7 minutes au paradis séduit par le savant contraste mis en place par Givon : si la situation de Galia est décrite avec une grande pudeur (traitement nécessaire pour décrire un processus de deuil), ses cauchemars et visions sont relayés dans un style tapageur, peu confortable, appelant certains films fantastiques dans lesquels des spectres peuvent apparaître à tout moment. Cette combinaison rend le film hypnotique, le spectateur étant à la fois ému par la détresse de l'héroïne tout en restant dans un état d'inquiétude permanent. La mise en scène fait preuve d'une grande cohérence pour concilier ces deux aspects foncièrement différents. Quant au corps de la jeune femme, en partie brûlé et donc protégé par une combinaison spéciale, il renforce l'atmosphère oppressante, dérangeante, qui anime le film et son héroïne.
Mais c'est son dernier quart d'heure qui donne au film toute sa singularité. Là, Omri Givon déroule une sorte de long twist final au cours duquel on comprend que les choses ne se sont pas passées exactement comme annoncé. Un bouleversement scénaristique amené avec suffisamment de subtilité pour se démarquer des nombreux (et souvent aberrants) films à twist : il y a derrière ce décorum un vrai propos, philosophique et social, qui montre bien à quel point il s'agit d'une oeuvre sans malice, mais aussi sincère que possible. Dommage cependant que le réalisateur crée la perplexité en manquant de clarté dans sa façon de mettre en scène cette dernière partie, obligeant tellement à cogiter que l'émotion finit par se perdre en route. Mais, porté par la superbe Reymonde Amsellem, 7 minutes au paradis est quoi qu'il en soit un film à voir, par son regard différent sur les attentats qui ravagent Israël.
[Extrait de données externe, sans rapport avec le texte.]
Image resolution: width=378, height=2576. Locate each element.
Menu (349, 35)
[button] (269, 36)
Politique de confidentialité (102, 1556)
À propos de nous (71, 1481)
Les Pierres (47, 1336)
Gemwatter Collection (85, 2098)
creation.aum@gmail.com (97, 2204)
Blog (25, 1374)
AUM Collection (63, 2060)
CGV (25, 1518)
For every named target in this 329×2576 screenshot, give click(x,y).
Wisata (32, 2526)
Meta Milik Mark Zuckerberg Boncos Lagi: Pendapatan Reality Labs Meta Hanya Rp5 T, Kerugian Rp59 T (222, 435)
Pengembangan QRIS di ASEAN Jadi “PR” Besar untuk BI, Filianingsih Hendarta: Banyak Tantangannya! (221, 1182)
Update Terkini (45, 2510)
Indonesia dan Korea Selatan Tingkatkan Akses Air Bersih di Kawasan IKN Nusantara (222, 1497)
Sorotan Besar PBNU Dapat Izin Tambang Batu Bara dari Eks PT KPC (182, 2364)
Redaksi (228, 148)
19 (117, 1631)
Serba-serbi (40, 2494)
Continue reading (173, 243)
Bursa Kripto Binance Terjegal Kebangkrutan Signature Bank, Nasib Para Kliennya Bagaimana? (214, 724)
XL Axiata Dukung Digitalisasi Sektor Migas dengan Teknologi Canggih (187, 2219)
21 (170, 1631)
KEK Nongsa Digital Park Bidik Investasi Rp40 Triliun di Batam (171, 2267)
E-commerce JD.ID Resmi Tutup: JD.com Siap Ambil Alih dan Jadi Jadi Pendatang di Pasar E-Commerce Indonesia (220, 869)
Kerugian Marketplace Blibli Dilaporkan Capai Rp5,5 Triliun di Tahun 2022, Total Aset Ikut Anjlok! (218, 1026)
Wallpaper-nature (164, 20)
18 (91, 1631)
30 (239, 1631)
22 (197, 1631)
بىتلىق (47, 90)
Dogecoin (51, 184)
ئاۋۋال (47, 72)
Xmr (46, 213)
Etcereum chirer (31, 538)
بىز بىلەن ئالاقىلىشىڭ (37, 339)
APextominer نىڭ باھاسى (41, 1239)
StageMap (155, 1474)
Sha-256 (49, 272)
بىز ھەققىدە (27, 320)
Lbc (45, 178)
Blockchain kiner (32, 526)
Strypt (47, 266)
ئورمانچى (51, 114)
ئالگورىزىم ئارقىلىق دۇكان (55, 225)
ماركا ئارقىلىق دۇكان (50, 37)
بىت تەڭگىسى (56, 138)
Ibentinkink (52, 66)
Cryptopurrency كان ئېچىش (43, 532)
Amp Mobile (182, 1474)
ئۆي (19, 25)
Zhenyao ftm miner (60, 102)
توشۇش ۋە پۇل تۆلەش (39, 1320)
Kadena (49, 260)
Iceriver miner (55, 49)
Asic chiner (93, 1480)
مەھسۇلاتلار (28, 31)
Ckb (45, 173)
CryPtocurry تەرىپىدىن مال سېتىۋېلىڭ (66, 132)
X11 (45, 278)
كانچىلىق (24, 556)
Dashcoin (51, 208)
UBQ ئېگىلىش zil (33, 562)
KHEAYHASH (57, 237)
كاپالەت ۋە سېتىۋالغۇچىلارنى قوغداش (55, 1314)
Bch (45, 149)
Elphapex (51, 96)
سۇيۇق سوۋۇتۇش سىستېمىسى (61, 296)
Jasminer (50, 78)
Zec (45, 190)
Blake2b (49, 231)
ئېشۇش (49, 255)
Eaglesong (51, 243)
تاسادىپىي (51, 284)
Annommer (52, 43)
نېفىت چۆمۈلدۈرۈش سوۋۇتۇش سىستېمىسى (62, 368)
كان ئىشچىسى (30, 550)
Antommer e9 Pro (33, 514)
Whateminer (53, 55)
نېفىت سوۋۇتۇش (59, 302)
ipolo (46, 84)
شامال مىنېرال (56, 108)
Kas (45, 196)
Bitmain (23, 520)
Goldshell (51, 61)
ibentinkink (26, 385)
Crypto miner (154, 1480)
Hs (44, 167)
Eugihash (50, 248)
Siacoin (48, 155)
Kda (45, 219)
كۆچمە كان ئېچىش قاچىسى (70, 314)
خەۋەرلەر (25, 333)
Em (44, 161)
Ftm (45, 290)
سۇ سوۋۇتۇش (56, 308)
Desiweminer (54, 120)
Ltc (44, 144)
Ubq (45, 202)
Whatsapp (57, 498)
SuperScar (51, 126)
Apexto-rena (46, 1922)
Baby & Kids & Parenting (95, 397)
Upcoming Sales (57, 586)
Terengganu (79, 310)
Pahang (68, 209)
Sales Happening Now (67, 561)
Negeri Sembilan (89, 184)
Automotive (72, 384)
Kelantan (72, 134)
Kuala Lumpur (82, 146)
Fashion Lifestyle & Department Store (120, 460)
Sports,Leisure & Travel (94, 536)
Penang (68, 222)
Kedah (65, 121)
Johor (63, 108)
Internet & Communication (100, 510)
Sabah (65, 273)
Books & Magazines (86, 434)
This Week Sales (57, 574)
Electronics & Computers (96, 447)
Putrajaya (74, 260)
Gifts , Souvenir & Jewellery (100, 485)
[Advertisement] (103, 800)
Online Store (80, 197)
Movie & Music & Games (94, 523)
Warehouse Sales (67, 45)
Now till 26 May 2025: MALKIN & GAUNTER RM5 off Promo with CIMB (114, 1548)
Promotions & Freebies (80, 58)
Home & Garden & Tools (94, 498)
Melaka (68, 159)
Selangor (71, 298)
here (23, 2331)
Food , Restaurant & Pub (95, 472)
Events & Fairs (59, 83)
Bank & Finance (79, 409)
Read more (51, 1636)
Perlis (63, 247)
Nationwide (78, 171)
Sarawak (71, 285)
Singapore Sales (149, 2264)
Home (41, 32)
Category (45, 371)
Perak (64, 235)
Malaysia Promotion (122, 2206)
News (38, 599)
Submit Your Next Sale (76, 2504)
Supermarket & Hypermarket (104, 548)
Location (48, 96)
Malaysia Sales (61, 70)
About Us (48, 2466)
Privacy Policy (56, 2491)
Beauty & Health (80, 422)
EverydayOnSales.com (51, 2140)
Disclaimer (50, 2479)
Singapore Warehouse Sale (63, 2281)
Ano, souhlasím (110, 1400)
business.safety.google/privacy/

7 minutes au paradis (Sheva Dakot Began Eden) d'Omri Givon. 1h34. Sortie : 14/10/2009.
Critique publiée sur Écran Large.

3 commentaires sur “7 MINUTES AU PARADIS”

Pascale a dit…

moi c'était :
4 heures au paradis...

Et today, je remets ça !

Pascale a dit…

Non, en fait c'étaient 7 jours !
Le 7,

c'est bon.

Pascale a dit…

Ah oui en fait je pense tout comme toi, mais je l'ai dit moins bien.
Il nous perd en route le con, et il nous récupère à la fin, le ptit malin.
C'est fou, c'est rare.

 
"Bienvenue au royaume du pisse-froid inculte qui est au cinéma ce que Philippe Manoeuvre est au rock" (© Trollman)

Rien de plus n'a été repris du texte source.